The dire situation in Mumbai is mirrored nationwide, with 1,830 "structural collapses" reported in 2015

Mumbai building collapse
Rescue and relief works underway after collapse of the four-storey Kesarbai building at Dongri in Mumbai, Tuesday, July 16, 2019. Around 40 to 50 occupants of the building are feared trapped under the debris as per a BMC official. PTI Photo
IndiaSpend Team Mumbai
5 min read Last Updated : Jul 17 2019 | 9:04 AM IST
With more than 40 people feared trapped in the collapse of a three-storeyed building in south Mumbai on July 16, 2019--and 499 buildings in the city identified as similarly vulnerable--an IndianSpend analysis of municipal data reveals that the fire- and disaster-management budget for India’s financial capital declined 38% over three years to 2020.

 

The Brihanmumbai Municipal Corporation (BMC) is India’s richest civic body. The decline in its disaster management and fire-brigade budget unfolded alongside a 60% rise in funding, over two years to 2020, to build an eight-lane, 32-km coastal road along the island-city’s western seaboard, according to our analysis of municipal data from 2015-16 to 2019-20.
 

The inadequacy of the BMC’s fire-and-disaster response was evident in the fact that only one in three emergency calls to the fire brigade in south Mumbai received help within eight minutes--the internationally accepted standard--according to an Indian Institute of Technology (IIT)-Bombay study quoted in the Hindustan Times on June 2, 2019.

The IIT study recommended more fire stations and extra vehicles for the brigade’s fleet to better service south Mumbai, an area with 92,312 people per sq km, compared to 10,796 per sq km in New York, a city with four million fewer people than Mumbai’s 12.4 million.

The dire situation in Mumbai is mirrored nationwide, with 1,830 “structural collapses” reported in 2015, the latest year for which data are available, according to the National Crime Records Bureau. Up to 59% or 1,080 such collapses were of “dwelling-houses/residential buildings”.

That same year, 1,885 people--or five every day--died in “structural collapses”. Of these, 1,109--or three every day--died in “dwelling-houses/residential buildings” collapses.
 

In the 2019-20 municipal budget, the BMC set aside Rs 201.4 crore or 2% of its capital expenditure, for the Mumbai Fire Brigade.

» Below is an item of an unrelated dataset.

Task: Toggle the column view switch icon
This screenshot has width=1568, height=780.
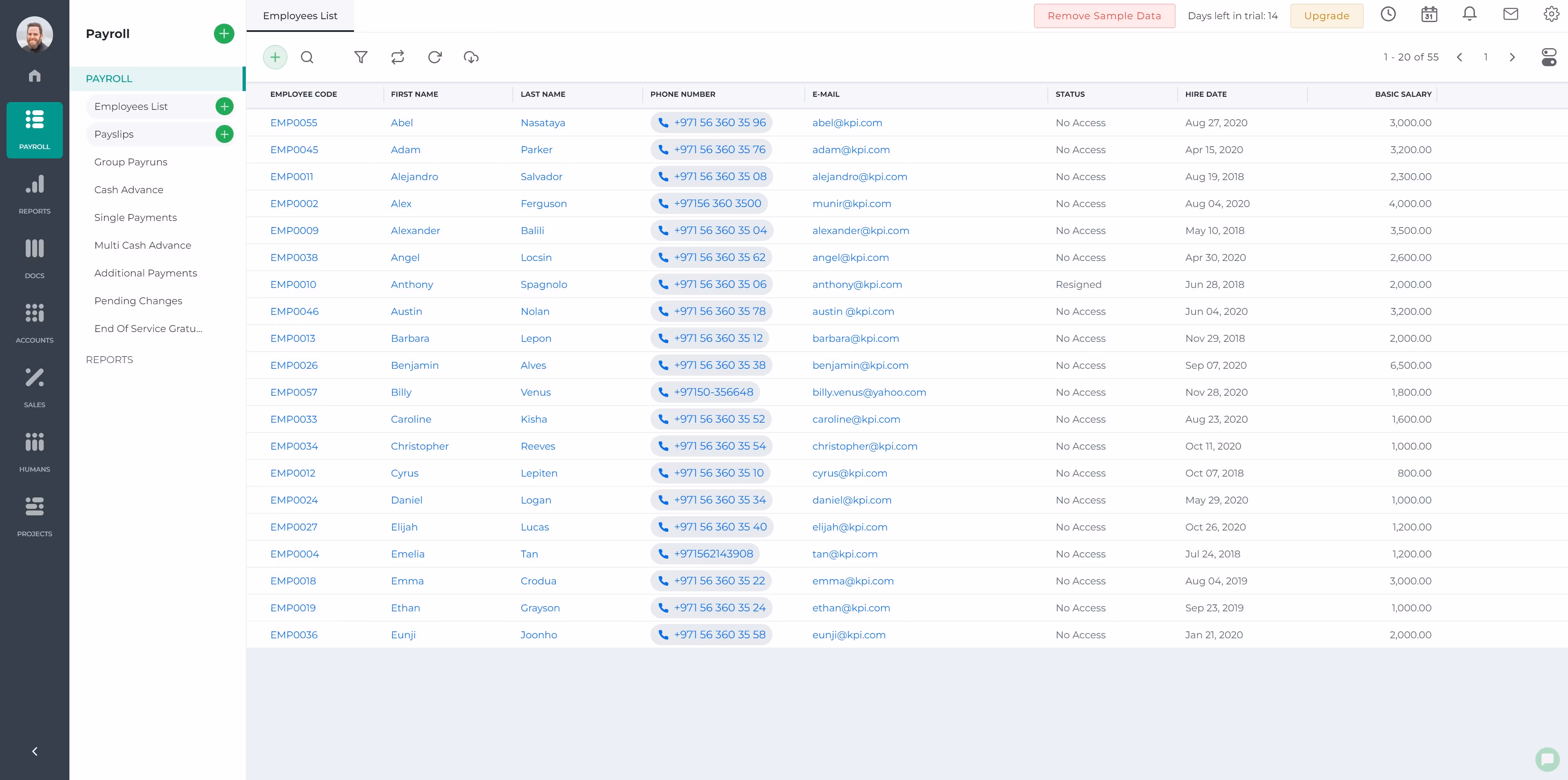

This covers investments for new disaster management equipment, safety gear, vehicles and fire stations.

While this is an 11.5% increase from 2018-19, the fire brigade’s budget is still recovering from a drop of 39.7% and 7.5% over two years to 2018-19. Before that, the BMC’s budget for this head had seen a five-year peak at Rs 273.9 crore in 2016-17.

In 2017-18, the BMC included the coastal road project in its capital expenditure, allocating Rs 1,000 crore ($156 million) for the year. Thereafter, spending on the project rose by 33% in 2018-19 and by 6% in 2019-20.

The July 16 disaster came 709 days after the BMC, on August 7, 2017, identified the Kesarbhai building that collapsed in south Mumbai’s Dongri as a “dangerous structure” that needed to be “vacated & demolished”.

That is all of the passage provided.